## Your goal
In the records below, substitute "navigation panel" for "sidebar" and change nothing else. Leave the pictures out of your answer.

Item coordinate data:
-- -- --

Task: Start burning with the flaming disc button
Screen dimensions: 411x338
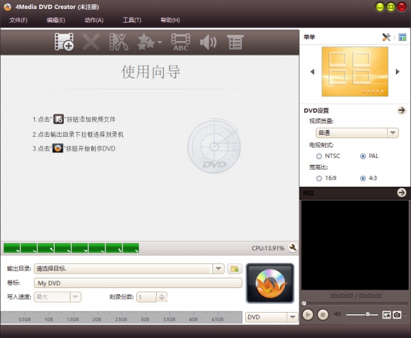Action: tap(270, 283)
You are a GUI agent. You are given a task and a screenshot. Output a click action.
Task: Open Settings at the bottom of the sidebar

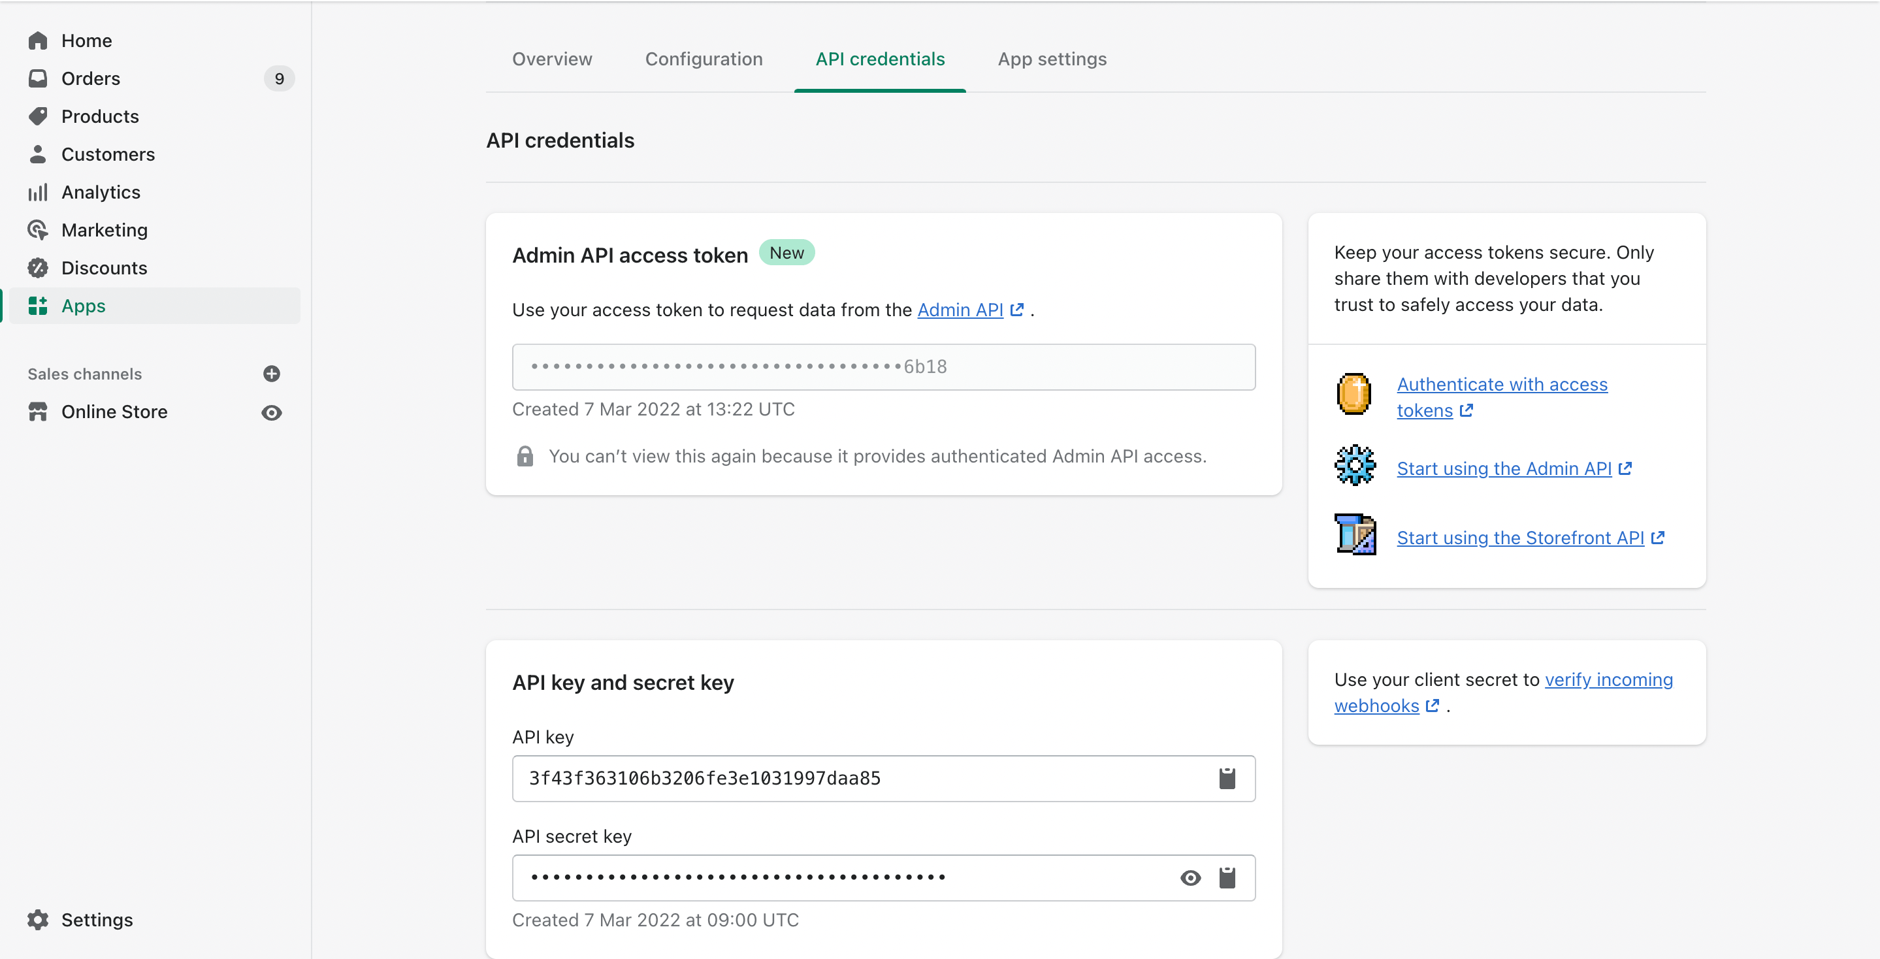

-- -- --

## Expected output
Task: Start burning with the flaming disc button
Screen dimensions: 411x338
Action: tap(270, 283)
You are a GUI agent. You are given a task and a screenshot. Output a click action.
Task: Open Settings at the bottom of the navigation panel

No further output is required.